Sunday, 15 January 2017




"Every glimpse heightened the sense of unreality of living with the woman he loved, but living with her in name only"

Miss Christie Regrets is the second in Guy Fraser-Sampson's 'Hampstead Murders' series which sees  a team of detectives solving a local murder which harks right back to the golden age of crime fiction. In this case the team investigate the murder, by a blow from a police man's truncheon no less, of a respected archivist and historian in his office at Burgh House. As the investigation continues the team are drawn into a link with an earlier crime at modernist icon the Isokon Building which was home, for a time, for Agatha Christie.

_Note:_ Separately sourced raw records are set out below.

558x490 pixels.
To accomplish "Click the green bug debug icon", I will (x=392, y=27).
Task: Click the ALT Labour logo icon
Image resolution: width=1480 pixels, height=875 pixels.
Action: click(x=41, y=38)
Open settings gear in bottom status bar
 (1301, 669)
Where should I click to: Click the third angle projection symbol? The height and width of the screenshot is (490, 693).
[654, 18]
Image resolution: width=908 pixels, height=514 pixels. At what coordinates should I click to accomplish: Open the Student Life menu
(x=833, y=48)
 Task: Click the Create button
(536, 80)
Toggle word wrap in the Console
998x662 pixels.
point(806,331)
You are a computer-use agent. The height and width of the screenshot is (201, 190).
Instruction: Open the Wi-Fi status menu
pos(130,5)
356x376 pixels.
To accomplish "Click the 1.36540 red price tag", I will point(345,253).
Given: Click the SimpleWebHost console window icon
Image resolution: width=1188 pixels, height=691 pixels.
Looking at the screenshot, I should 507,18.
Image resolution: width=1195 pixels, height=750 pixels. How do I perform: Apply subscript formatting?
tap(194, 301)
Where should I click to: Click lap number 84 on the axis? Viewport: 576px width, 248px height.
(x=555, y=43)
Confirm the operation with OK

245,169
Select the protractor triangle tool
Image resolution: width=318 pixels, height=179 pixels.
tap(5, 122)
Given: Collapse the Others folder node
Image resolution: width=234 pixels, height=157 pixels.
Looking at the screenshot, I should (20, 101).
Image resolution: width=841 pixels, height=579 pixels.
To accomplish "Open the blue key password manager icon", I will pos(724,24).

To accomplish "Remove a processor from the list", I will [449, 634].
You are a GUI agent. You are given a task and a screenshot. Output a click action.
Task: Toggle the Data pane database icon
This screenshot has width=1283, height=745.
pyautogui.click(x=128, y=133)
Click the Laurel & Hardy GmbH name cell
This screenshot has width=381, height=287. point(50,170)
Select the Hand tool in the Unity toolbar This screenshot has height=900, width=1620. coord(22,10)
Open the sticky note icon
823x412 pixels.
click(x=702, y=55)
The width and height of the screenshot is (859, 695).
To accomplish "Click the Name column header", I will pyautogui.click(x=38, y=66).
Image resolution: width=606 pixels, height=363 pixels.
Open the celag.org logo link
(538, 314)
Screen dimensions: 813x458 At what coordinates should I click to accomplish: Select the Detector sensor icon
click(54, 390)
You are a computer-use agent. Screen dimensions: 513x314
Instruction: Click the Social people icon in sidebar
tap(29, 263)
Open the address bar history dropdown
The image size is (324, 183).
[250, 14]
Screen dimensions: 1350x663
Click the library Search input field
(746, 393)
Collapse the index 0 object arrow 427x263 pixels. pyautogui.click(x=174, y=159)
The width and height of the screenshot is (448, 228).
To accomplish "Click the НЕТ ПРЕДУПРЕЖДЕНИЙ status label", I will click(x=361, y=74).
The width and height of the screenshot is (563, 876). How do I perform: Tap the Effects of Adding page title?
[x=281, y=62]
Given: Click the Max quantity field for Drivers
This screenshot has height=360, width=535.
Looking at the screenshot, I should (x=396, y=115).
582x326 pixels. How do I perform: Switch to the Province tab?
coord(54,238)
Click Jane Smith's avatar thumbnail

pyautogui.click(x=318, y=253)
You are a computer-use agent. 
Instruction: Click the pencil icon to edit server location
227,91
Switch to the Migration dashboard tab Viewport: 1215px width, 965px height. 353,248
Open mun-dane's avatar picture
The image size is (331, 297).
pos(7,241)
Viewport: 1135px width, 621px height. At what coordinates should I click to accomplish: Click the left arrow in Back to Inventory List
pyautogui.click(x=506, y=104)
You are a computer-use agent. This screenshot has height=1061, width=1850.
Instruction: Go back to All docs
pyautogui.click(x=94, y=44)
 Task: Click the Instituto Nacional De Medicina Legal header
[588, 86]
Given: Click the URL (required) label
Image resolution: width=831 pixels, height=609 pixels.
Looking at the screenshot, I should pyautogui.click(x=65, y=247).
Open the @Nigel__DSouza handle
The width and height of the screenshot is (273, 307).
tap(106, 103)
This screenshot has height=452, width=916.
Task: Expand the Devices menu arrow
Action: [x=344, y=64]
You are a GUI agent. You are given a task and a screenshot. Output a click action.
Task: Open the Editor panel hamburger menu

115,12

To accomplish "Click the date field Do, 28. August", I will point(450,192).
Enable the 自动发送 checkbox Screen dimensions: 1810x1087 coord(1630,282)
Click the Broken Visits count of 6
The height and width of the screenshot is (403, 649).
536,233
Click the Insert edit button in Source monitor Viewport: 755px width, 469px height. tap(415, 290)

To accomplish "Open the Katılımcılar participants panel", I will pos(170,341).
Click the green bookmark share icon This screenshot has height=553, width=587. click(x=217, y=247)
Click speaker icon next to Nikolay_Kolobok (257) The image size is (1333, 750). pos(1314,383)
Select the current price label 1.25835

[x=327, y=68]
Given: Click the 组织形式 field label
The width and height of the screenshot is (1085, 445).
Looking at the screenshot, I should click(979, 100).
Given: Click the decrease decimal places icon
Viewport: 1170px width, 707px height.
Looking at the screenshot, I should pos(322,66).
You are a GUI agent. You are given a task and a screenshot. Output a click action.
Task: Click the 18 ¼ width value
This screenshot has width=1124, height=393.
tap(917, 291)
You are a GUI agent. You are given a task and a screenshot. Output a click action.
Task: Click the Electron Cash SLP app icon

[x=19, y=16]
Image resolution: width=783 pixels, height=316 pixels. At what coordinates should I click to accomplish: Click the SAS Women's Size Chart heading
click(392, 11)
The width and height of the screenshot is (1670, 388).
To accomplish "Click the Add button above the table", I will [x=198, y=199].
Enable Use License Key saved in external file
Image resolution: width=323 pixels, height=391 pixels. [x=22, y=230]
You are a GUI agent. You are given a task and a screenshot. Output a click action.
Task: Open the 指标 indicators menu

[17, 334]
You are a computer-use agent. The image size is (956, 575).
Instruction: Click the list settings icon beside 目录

At times I struggled to remember that this is a contemporary set novel given that it has all the literary hallmarks of 1930s fiction but this is exactly what makes the novel so unique. Guy Fraser-Sampson builds a believable and thoroughly likeable set of characters especially in the case of the courteous love triangle between DCI Bob, Psychologist Peter and DCS Karen whose hips appeared to 'pivot around a plane of infinite geometrical smoothness', who effortlessly inhabit this idiosyncratic little world.

As the police procedure continues the narrative does, at times, jar with its mentions of Oyster cards, smart phones and the internet which seems at odds with the tweed wearing folk of Hampstead village but the pace is steady and the story unfolds with well honed timing.  For me, the novel could have focused more on the Walter Gropius inspired Isokon flats which are so iconic that they would make a striking book cover. As a Hampstead symbol the flats on Lawn Road are more a bit player than the lead role they deserve to play.

That said, Miss Christie Regrets is an expertly written and structured story which I read as an homage to crime writers such as Queen Agatha Christie herself. This is middle class, Sunday night TV, fare which lacks the physicality of much contemporary crime fiction yet makes up for it with buckets full of politeness and good manners. Guy Fraser-Sampson not only adroitly understands mid century crime fiction but in the 'Hampstead Murders' is actually adding to the literary canon.

I read this novel in paper back mostly on the train into Marylebone (not far from Hampstead!)


Miss Christie Regrets by Guy Fraser-Sampson published by Urbane Publications, 263 pages.